• **Supplied text**
################

# WOW! What a shock.



## curiousgeorge (Nov 6, 2006)

Looks like Harbor Freight, of all people, is now selling the CarveWright Woodworking System as well as the scanning probe. The CarveWright is about $200 cheaper than anywhere else I have seen it and the probe is about $50 cheaper.

http://www.harborfreight.com/cpi/ctaf/Displayitem.taf?itemnumber=66227

http://www.harborfreight.com/cpi/ctaf/Displayitem.taf?itemnumber=66239

Who new?


----------



## dovetail_65 (Jan 22, 2008)

Whoa, is that good for their rep? I have heard horror stories about the carvewrights, now at harbor freight? I do not see that as very smart from a marketing aspect. I still want one though.

Sears has the refurbished units for 1199.99 right now on their web site and I heard black Friday they may be 999.99, but only a 6 month warranty and no extended warranty available.

I think that is one machine where the longer warranty is imperative.

Nick


----------



## supershingler (Nov 8, 2008)

I have owned a carvewright since july and absolutely love it.
They have has issues with the first oneS that were released but mine has been no problems(other that operater error).
My suggestion is if your going to buy your first buy one direct from carvewright and not go through sears and they have had problem with warranty issues especially their extended warranties.

There is a learning curve with this machine so you need to start slow. It is a complex piece of equipment but you can get dream results if you work your way up

the forum like this forum has some great people that are quick to answer question and give out information and lots of free patterns shared as well.

I would recommend this machine to anyone that loves to create with wood

kendall


----------



## bobj3 (Jan 17, 2006)

HI Guys

I also have one and love it,, I have had mind for about 1 1/2 years..

ACE hardware,Lowes are also selling them..  

====


----------



## dovetail_65 (Jan 22, 2008)

################

• **Dataset excerpt**
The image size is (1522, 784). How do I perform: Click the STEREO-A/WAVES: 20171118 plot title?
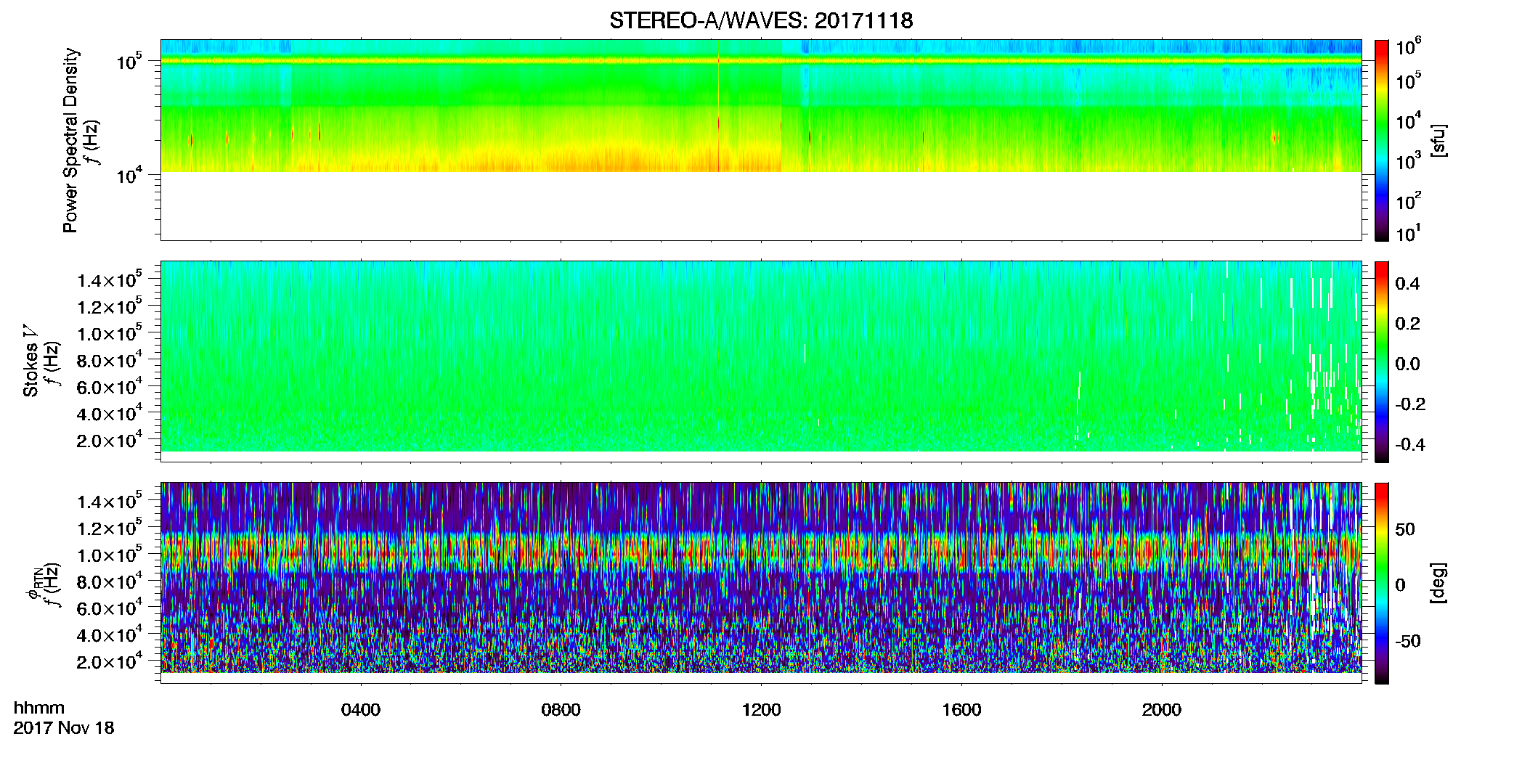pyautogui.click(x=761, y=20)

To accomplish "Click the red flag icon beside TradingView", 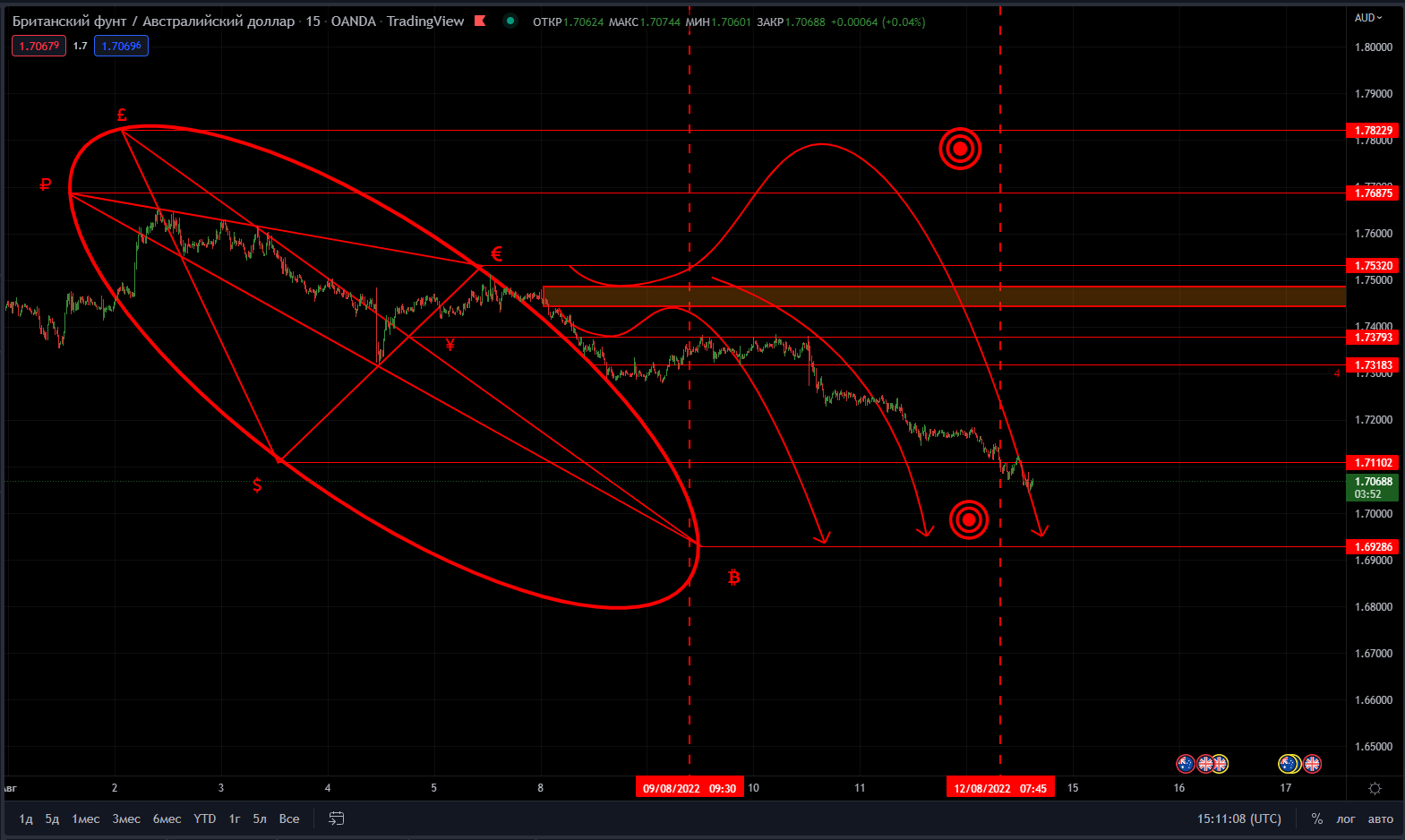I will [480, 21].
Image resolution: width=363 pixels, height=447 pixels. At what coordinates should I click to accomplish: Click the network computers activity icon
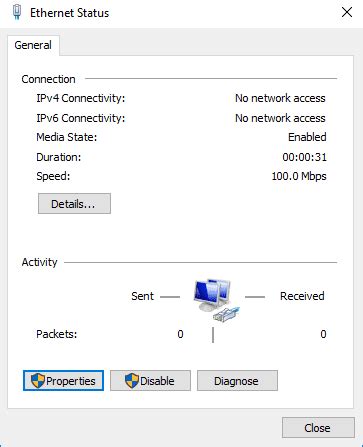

################

• **The tasks**
**A)** Please list each distinct username that appears as a poster in the CarveWright forum thread.
**B)** Write the next part of the CarveWright forum thread, picking up from its final heading.

• **The results**
**A)**
curiousgeorge
dovetail_65
supershingler
bobj3

**B)**
Alright I am getting one as soon as business picks up, hopefully that is not more than a year from now.


----------



## bobj3 (Jan 17, 2006)

HI Nick

When you get yours here's a small tip,, buy extra memory cards,,I have 4 .
Also buy extra bit holders,,,you can use the bits you have on hand..

Plus buy the carving bit(s) from 
http://www.precisebits.com/products/carbidebits/taperedcarve250b4f.asp

=======




nickao65 said:


> Alright I am getting one as soon as business picks up, hopefully that is not more than a year from now.


----------



## dovetail_65 (Jan 22, 2008)

The main reason I never purchased is that from friends and the carvewright forum I was told cutting through 1/4" stock was not easily done.

Now I read that a software update along with a 1/16" bit is enabling the cutting through on 1/4" stock easily.

Have you heard this? Can I routinely cut through 1/4" stock? Specifically smaller( 2" high) Script letters both the positive and negative images? And other odd shapes on 1/4" stock.

Because script letters can not be done with a single template(because of the thin shape of the letters) using a traditional router inlay kit or guide template bushings it is time consuming for me. I have to make more than one template sometimes up to four to achieve one letter depending on the font. Or I just free hand route the letters negative image and cut the positive image on the scroll saw..

I would like for this machine to take care of all the letters for all my Compass Rose inlays no matter the font. I would love to be able to offer 300 fonts or more like the CNC and laser guys do.

Nick


----------



## bobj3 (Jan 17, 2006)

Hi Nick

1/4" is not big deal..

I would also suggest you get one from Sears ,, you can get the Bench Top Warr.for 5 YEARS ,, they will replace it or repair it for 5 years in your shop or at the service center..

It's not free but because it's a new type of wood working tool it's worth every dime... I got one because I was not to sure BUT the real key is to read the manual over and over and over..  and read all the help files on the 
http://www.carvewright.com/forum/


The Sears machine is the same...  just with the Sears name on it..

The pictures below I did not do just one of the items the machine can do.. 

Just a note about fonts, it will do any font you want to use..or to say what you have on your computer.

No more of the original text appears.